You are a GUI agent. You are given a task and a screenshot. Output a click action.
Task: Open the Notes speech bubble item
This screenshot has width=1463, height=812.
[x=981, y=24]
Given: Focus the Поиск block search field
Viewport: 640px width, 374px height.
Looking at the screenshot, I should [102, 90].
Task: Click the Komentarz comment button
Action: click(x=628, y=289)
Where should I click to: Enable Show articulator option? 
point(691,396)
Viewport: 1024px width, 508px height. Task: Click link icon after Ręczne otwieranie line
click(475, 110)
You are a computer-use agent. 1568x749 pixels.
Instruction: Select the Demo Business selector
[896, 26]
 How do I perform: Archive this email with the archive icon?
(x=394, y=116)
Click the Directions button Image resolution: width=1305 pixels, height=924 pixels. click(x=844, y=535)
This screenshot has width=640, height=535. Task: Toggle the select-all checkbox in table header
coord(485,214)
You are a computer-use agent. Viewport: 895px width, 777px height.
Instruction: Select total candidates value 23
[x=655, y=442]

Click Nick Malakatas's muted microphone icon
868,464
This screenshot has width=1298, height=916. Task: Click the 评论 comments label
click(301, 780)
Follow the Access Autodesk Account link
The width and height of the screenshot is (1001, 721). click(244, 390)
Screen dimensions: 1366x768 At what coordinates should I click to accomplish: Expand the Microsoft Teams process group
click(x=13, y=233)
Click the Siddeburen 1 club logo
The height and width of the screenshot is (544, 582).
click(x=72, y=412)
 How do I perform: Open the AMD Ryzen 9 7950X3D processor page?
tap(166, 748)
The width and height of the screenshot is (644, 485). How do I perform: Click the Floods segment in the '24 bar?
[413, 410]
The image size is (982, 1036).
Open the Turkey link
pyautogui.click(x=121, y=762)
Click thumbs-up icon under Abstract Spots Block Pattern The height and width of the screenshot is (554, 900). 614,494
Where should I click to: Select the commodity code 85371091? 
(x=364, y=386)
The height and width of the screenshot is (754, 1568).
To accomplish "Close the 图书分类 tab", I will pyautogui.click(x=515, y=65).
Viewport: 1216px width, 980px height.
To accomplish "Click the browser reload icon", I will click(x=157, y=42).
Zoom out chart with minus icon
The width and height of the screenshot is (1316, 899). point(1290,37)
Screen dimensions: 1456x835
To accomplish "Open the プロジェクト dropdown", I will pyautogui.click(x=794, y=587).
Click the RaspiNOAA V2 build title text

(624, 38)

● **Your task**:
In the listing above, the line with "This screenshot has width=1298, height=916." starts the part to copy. Copy it through the last line exactly, with nothing else.

● **Written response**:
This screenshot has width=1298, height=916. Task: Click the 评论 comments label
click(301, 780)
Follow the Access Autodesk Account link
The width and height of the screenshot is (1001, 721). click(244, 390)
Screen dimensions: 1366x768 At what coordinates should I click to accomplish: Expand the Microsoft Teams process group
click(x=13, y=233)
Click the Siddeburen 1 club logo
The height and width of the screenshot is (544, 582).
click(x=72, y=412)
 How do I perform: Open the AMD Ryzen 9 7950X3D processor page?
tap(166, 748)
The width and height of the screenshot is (644, 485). How do I perform: Click the Floods segment in the '24 bar?
[413, 410]
The image size is (982, 1036).
Open the Turkey link
pyautogui.click(x=121, y=762)
Click thumbs-up icon under Abstract Spots Block Pattern The height and width of the screenshot is (554, 900). 614,494
Where should I click to: Select the commodity code 85371091? 
(x=364, y=386)
The height and width of the screenshot is (754, 1568).
To accomplish "Close the 图书分类 tab", I will pyautogui.click(x=515, y=65).
Viewport: 1216px width, 980px height.
To accomplish "Click the browser reload icon", I will click(x=157, y=42).
Zoom out chart with minus icon
The width and height of the screenshot is (1316, 899). point(1290,37)
Screen dimensions: 1456x835
To accomplish "Open the プロジェクト dropdown", I will pyautogui.click(x=794, y=587).
Click the RaspiNOAA V2 build title text

(624, 38)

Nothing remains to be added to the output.